As of September, the National Index was at 271.18 compared to 266.62 in August. The 10- and 20-City Composites had readings of 289.20 and 277.24, up from 287.17 and 274.99 the prior month. Los Angeles continues to have the highest index reading at 365.55 while Detroit and Cleveland continue to trade off on a monthly basis. Cleveland fell into last place in September with a reading of 157.75.
FHFA reports its HPI rose 18.5 percent from the third quarter of 2020 to the third quarter of 2021, the same increase as the annual gain reported in August. Prices from the second quarter to the third quarter of this year were up 4.2 percent and the monthly gain was 0.9 percent compared to 1.0 percent growth in August.
"House price appreciation reached its highest historical level in the quarterly series," said William Doerner, Ph.D., Supervisory Economist in FHFA's Division of Research and Statistics. "Compared to a year ago, annual gains have increased in every state and metro area. Real estate prices have risen exceptionally fast, but market momentum peaked in July as month-over-month gains have moderated."
FHFA's housing index has posted annual appreciation every quarter since the start of 2012. In the third quarter of 2021 the five states with the greatest annual growth were Idaho, 35.8 percent; Utah, 30.3 percent; Arizona 27.7 percent; Montana, 26.0 percent; and Florida, 24.8 percent.

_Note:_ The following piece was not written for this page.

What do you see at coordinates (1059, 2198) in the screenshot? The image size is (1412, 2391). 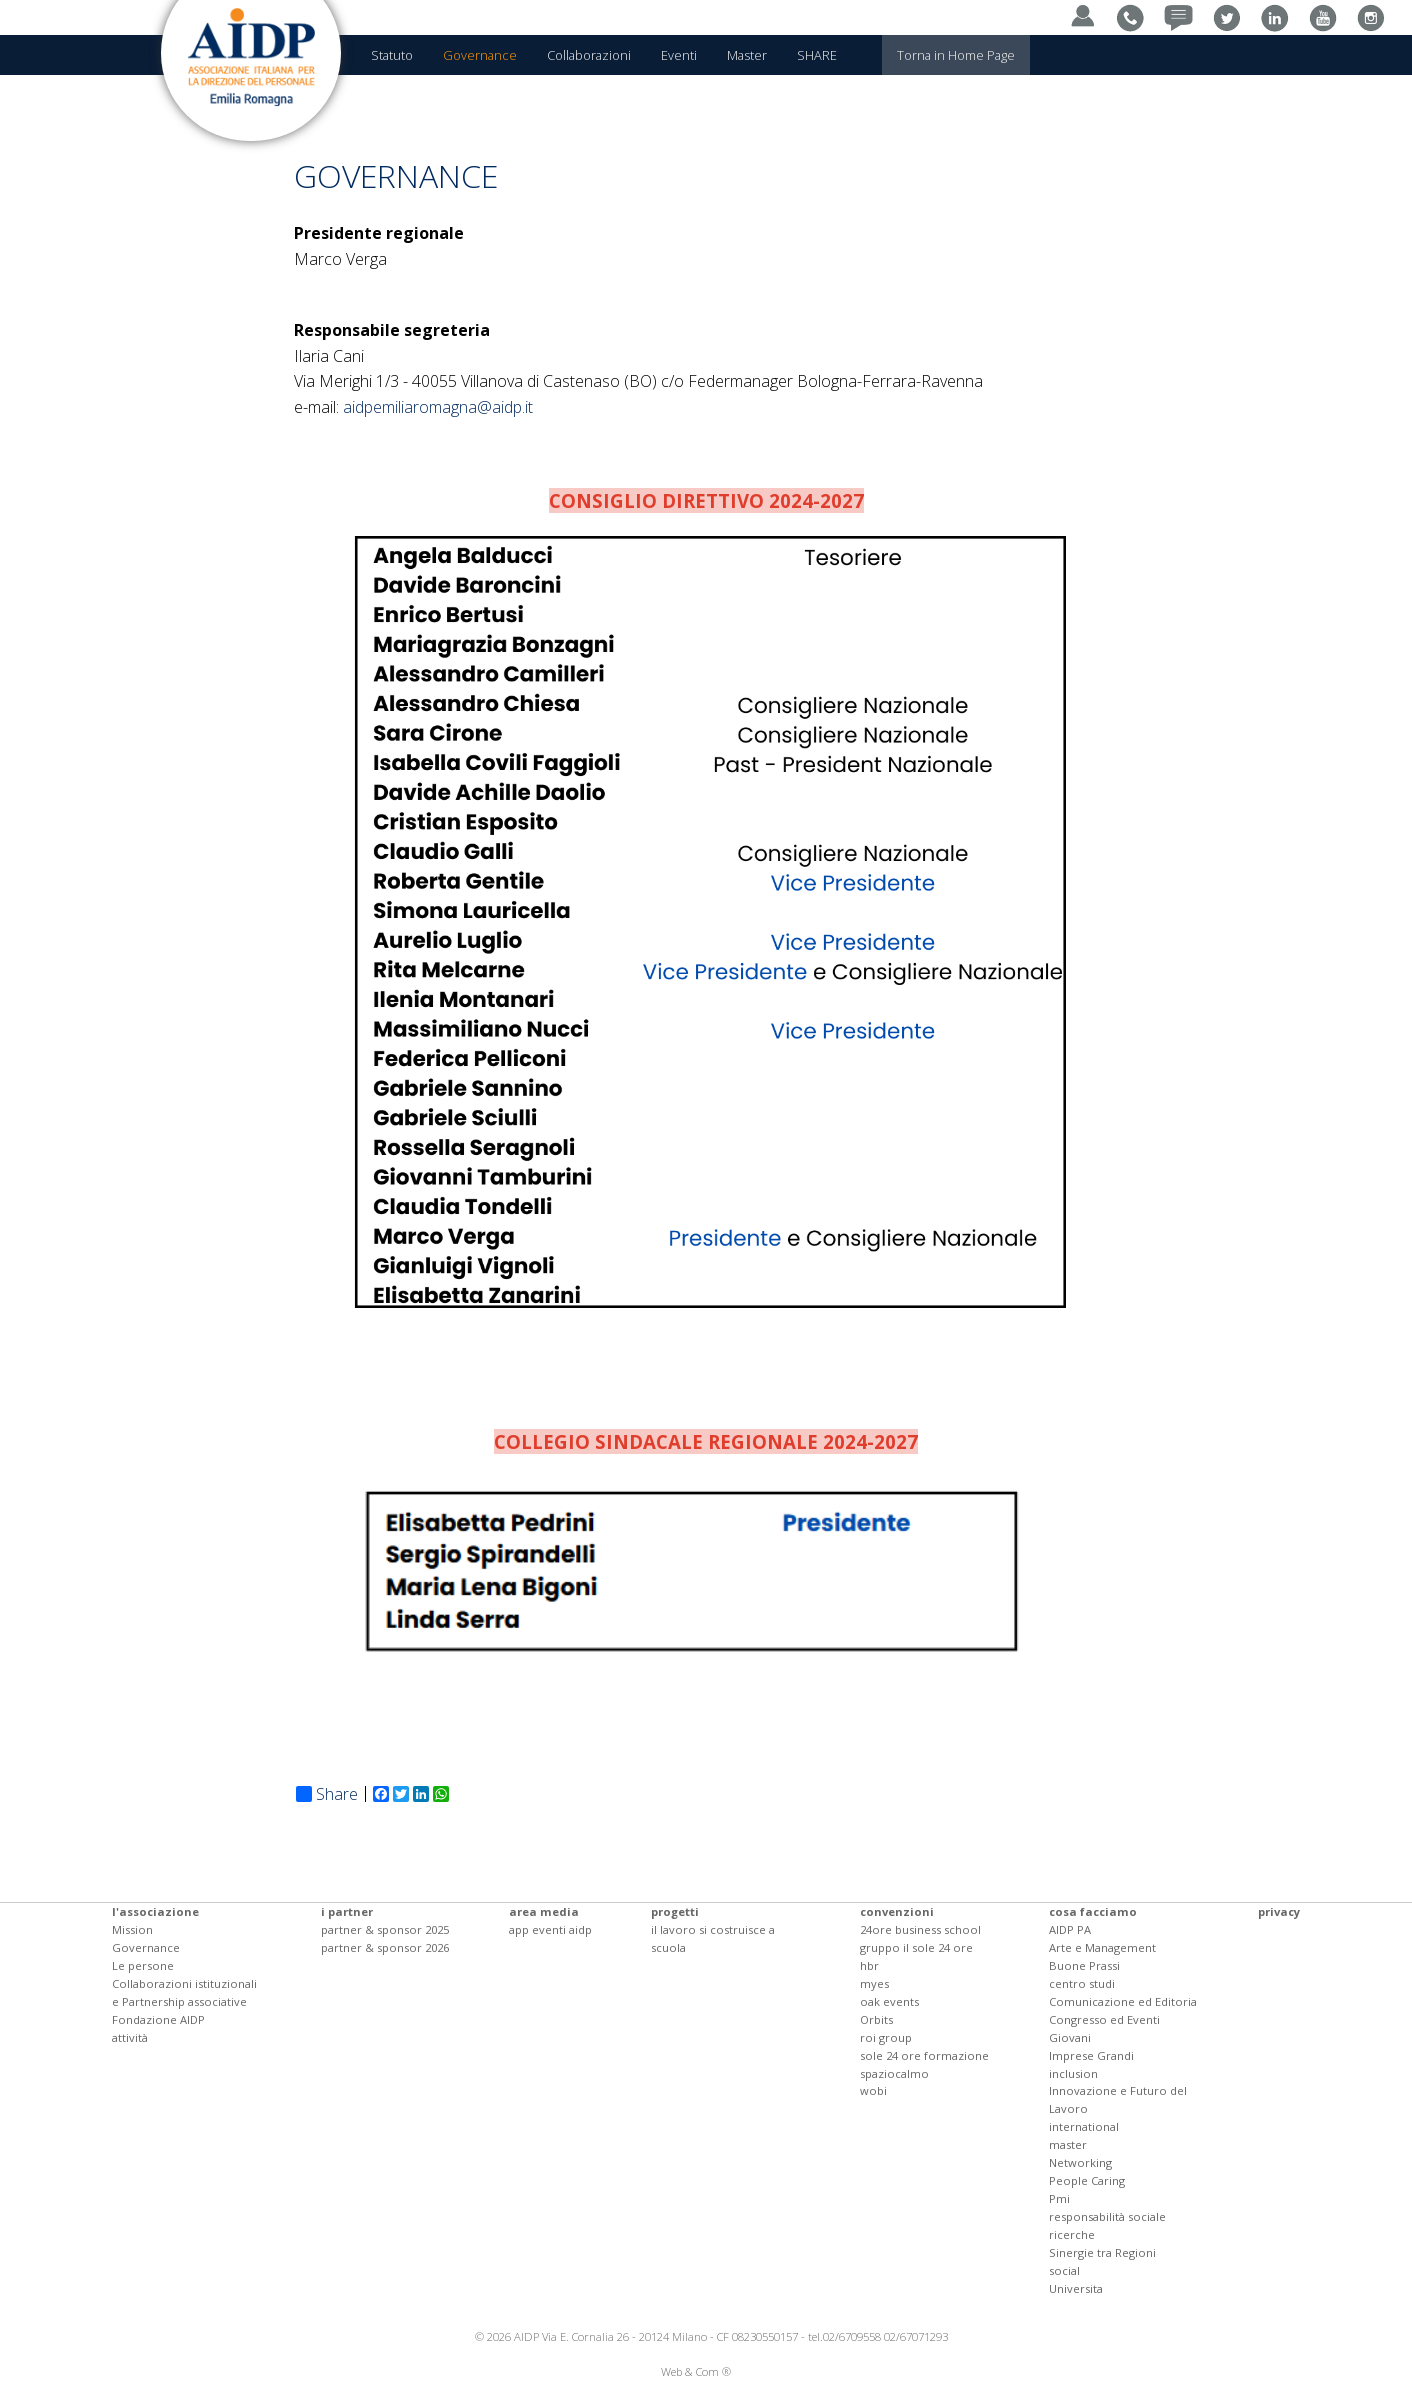 I see `Pmi` at bounding box center [1059, 2198].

As is obvious from the list of leading states, the Mountain division led all nine census divisions with a 25.0 percent increase from Q3 2020 to the same quarter this year. Appreciation was weakest in the West North Central division at 14.8 percent.
FHFA's price data is based on the sales prices of homes financed by either Fannie Mae or Freddie Mac. The HPI was benchmarked at 100 in January 1991. In September, the index was at 354.61.